Barrister Richard Rampton (Tom Wilkinson) embarks upon a conservative legal strategy based on legal arguments and forensics. Chipping away with facts alone is not the case Lipstadt wants to wage.
The film’s most emotional moment comes when Lipstadt and her legal team visit Aushwitz, a death camp not built to be one. As the discussion turns to proving the cyanide used to kill Jews wasn’t for simply disinfecting against lice, Lipstadt drifts away to recite a prayer in Hebrew by the ruins of a gas chamber, while a raindrop that looks like a teardrop hangs from nearby barbed wire.

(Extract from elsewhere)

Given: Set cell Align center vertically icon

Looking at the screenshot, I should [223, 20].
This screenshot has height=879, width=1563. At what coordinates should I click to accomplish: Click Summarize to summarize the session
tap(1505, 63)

That moment is an exception. Character development, which helps viewers care about who they’re watching, is also in short order starting with Lipstadt. The suburban home where Lipstadt received her letter, and her small dog are all that’s revealed about her besides her academic position. Lipstadt is well-intentioned, but also unreasonable and myopic. Too often her scenes feel contrived, from her outrage over how the British legal system works to brief exchanges with a Holocaust survivor over allowing victims to testify.
Wilkinson is his usual brash self as Rampton, his cerebral shell occasionally revealing cracks due to the gravity of the case. Rampton’s dedication earns begrudging appreciation from Lipstadt, but one wishes there was more revealed about him beyond a penchant for alcohol while burning the candle late at night in his study.
Irving lives well-off with a black housekeeper, but little else is revealed about him, either. He looks suitably sinister in a couple of scenes when peering out a window, but the anti-Semite comes across as a bit of a clown, lacking the menace the role called for to amp up the tension in the courtroom.
“Denial” lacks the heart and the suspense of such Holocaust courtroom classics as “Judgment at Nuremburg.” In this case, more of both would have gone a long way.
2 ½ stars (out of 4)
Starring: Rachel Weisz, Tom Wilkinson, Timothy Spall
Director: Mick Jackson
Running time: 110 Minutes
Rating: PG-13 for thematic material.
The lowdown: After a British Holocaust denier sues an American author for libel, the burden of proof falls on her as the Holocaust goes on trial in an English courtroom.
Showing at: Dipson Amherst and Eastern Hills cinemas.